Hawkins: All AI systems learn by observing some part of the world and storing what they learn. How knowledge is stored inside an AI system is critically important to what the AI system can do. Humans store knowledge in a way that reflects the three-dimensional structure of the world. We learn by moving our bodies, eyes, and limbs. As we move through space, our brain stores what it learns in reference frames that reflect the physical structure of the world and where we were when we learned something. As I explain in my book, A Thousand Brains, the brain’s reference frames explain how we can rapidly learn almost anything and why we are able to solve problems in novel ways.
Jiemian News: The English title of your new book is A Thousand Brains, what exactly does this refer to?
Hawkins: The title, A Thousand Brains, refers to a surprising attribute of our brains. When we learn something, such as what a coffee cup feels and looks like, we actually learn many models of the cup, not just one. Your brain is a distributed modeling system. It contains hundreds to thousands of models of everything you know. We didn’t anticipate this when we started studying the brain, but it is an inevitable conclusion. I explain this in my book.
Jiemian News: In your book, you say that it is possible that the world we perceive is not real, but constructed by our perceptual faculties. Does this mean that we can understand religion and philosophy from a biological and neurological point of view, i.e., that the world is made up of consciousness?
Hawkins: Most people who study the brain, including me, believe that everything we experience, including consciousness, is caused by activity in the brain. There are no magical forces that make cells do things that can’t be explained by biology. So, by studying the brain we can understand how the brain and its cells create religion, philosophy, and our beliefs. I cover all these topics in my book. Some people don’t want to believe that we can be reduced to biology. Personally, I don’t see any problem with this. Humans and human experiences are just as fascinating regardless of whether we can understand them as biological processes.
Jiemian News: We've seen a lot of research into artificial intelligence and a new technological revolution. Where do you think we are headed?
Hawkins: AI will transform the 21st century similarly to how digital computing transformed the past century. The changes that AI will bring will impact all aspects of our lives. We can’t know exactly how this will play out, just as the original architects of computers couldn’t anticipate GPS, smartphones, or the internet. But we can be confident that the world will appear very different in fifty years.
Jiemian News: What are the risks of artificial intelligence? Will it threaten the survival of humanity?
Hawkins: The changes brought about by AI will be largely positive. However, there will be negative consequences, too. Some of the obvious challenges are using AI to spread misinformation and using AI in warfare. I don’t see any direct existential risk through AI. AI will not turn on us and destroy humanity, I explain why in my book.
Jiemian News: Which industries will be replaced by AI first? And what new industries are likely to emerge?

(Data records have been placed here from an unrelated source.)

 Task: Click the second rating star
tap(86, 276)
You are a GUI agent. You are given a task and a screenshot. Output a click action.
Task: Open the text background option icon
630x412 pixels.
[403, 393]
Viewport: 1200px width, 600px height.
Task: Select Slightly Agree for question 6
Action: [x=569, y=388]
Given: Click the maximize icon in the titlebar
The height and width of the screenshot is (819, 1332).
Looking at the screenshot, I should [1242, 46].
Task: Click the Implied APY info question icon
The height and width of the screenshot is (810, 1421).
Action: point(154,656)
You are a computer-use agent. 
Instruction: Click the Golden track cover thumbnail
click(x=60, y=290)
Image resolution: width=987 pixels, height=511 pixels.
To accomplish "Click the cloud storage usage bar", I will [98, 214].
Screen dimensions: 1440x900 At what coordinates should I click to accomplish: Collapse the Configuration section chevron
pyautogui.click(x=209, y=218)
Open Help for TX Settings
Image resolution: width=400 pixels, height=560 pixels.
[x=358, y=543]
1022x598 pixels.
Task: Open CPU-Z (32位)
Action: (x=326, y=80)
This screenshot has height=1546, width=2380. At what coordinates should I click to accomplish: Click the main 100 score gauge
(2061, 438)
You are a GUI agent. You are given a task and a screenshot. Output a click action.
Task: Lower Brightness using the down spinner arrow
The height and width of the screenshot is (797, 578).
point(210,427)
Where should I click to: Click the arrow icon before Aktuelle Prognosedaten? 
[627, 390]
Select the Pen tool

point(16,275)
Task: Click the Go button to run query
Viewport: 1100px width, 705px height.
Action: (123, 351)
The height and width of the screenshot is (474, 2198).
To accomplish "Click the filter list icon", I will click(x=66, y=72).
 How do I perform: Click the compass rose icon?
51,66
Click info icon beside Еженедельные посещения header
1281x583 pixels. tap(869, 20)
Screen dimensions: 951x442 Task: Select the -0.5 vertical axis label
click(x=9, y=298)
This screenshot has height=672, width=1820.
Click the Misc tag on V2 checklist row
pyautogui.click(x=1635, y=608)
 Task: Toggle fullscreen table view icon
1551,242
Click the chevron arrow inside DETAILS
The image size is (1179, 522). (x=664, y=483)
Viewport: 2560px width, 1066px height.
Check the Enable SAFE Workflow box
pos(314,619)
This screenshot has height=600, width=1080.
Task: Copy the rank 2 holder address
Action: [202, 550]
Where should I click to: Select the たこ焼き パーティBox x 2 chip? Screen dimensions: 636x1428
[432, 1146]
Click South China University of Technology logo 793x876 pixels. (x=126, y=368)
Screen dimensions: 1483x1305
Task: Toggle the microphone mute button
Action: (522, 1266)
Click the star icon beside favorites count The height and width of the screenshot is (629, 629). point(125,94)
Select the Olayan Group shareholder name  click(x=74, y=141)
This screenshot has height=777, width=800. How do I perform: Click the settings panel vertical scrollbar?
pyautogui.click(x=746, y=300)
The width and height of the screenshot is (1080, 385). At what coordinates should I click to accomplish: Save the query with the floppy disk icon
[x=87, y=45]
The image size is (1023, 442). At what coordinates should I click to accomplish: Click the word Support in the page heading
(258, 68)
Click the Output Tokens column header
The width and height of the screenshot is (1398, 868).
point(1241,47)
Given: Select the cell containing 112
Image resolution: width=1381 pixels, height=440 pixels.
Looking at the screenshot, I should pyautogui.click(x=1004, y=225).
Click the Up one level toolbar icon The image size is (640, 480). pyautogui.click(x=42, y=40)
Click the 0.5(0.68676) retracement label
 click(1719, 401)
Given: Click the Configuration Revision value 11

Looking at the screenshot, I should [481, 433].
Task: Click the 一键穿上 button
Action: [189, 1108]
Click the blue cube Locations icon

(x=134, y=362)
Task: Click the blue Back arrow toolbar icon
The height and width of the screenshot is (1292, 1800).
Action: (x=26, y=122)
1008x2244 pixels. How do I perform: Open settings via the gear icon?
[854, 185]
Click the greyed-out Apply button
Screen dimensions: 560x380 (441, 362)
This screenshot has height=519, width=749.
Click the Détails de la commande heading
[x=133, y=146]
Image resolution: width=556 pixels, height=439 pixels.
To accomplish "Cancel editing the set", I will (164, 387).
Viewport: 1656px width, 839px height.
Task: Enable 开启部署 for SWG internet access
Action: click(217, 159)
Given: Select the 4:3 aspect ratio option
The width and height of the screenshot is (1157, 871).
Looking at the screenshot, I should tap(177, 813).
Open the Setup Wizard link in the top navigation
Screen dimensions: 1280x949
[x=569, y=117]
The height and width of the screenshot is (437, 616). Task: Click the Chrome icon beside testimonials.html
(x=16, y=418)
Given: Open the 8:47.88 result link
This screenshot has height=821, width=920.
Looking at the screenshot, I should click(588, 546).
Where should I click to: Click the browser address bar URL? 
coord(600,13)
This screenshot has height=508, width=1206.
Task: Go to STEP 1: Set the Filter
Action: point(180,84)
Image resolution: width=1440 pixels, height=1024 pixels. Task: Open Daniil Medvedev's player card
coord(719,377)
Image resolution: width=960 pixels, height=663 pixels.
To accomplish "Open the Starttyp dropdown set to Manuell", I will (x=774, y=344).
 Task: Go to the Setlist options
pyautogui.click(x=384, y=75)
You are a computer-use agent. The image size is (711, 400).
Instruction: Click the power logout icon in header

Hawkins: All technological revolutions change the way we live and work. These changes are mostly for the better. Of course, some industries and jobs will be negatively impacted, but more new industries and new jobs will be created. We have seen this trend play out over and over again.
We must help the people who lose jobs due to AI, but more importantly, entirely new industries and intellectually interesting jobs will be created by AI. I am excited to be part of this future.